Lahar (L.J.C. Re et al., 2010) is a specialized
warehousing system that focuses on so-called
Markovian streams, which well model and capture
uncertainty and imprecision in streaming data, and
proposes approximate methods for answering event-
OLAP queries over such class of data streams via
trading-off efficiency and accuracy. (Jampani et al.,
2008) is also relevant to our research due to the fact it
introduces a nice Monte-Carlo-based approach for
managing uncertain data that could be easily
incorporated in our proposed PP-OMDS framework
in order to find finer probabilistic models.

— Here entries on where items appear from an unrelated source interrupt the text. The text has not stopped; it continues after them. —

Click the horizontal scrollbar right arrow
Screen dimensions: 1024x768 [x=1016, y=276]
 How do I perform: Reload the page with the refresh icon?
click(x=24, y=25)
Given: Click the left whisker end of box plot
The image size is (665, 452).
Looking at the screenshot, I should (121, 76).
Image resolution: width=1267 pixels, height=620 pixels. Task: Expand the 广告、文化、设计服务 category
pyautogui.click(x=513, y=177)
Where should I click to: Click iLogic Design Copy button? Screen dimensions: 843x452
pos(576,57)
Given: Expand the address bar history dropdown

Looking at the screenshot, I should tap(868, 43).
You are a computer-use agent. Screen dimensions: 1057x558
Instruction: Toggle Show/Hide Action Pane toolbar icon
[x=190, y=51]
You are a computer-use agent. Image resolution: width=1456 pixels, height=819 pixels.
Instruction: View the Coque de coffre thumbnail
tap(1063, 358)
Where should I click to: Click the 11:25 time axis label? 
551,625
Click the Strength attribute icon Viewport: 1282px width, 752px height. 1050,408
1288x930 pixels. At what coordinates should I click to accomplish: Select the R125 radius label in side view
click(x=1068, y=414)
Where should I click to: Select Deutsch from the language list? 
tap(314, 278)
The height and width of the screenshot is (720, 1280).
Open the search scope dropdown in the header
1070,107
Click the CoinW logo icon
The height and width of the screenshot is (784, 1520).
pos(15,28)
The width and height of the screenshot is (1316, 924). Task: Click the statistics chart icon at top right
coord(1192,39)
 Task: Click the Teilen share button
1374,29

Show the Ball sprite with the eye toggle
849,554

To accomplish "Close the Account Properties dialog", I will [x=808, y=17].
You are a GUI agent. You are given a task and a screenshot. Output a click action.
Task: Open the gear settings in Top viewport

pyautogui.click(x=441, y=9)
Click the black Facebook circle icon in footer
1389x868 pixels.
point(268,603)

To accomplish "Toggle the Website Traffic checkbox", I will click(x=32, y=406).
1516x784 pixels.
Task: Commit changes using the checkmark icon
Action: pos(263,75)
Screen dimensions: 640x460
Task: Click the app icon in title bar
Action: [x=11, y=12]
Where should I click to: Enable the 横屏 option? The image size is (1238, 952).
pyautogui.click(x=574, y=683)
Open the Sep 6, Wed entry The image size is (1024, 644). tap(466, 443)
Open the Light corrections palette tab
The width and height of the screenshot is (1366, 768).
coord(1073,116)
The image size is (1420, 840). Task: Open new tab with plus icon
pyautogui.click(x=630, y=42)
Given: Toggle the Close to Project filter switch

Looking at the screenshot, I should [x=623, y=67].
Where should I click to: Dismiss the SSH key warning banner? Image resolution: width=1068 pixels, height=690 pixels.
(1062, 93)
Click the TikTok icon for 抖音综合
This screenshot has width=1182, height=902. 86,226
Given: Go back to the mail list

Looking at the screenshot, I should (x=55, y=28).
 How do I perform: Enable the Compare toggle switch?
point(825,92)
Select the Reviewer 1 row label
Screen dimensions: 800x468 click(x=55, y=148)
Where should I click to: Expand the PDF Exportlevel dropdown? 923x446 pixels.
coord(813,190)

Data stream monitoring is an active area of
research where the main issue consists in devising
models, techniques and algorithms for supporting the
online monitoring of streaming data, which is
relevant for a wide spectrum of applications ranging
from telecommunication networks to web-click
streams, from intrusion detection systems to sensor
networks, and so forth. As highlighted by recent
studies (e.g., (Bulut, et al., 2009)), the main research
challenge to deal-with in this context is represented
by the strong need for efficiency in terms of space
usage and per-item processing time while providing
high-accuracy answers to several classes of useful
queries, such as aggregate monitoring queries, aimed
at finding surprising levels in the target data stream,
and similarity queries, devoted to detect correlations
and find interesting patterns in the target data stream.
This research line has originated a rich collection of
proposals that focus the attention on the specific data
stream monitoring problem. (Gan & Dai, 2014)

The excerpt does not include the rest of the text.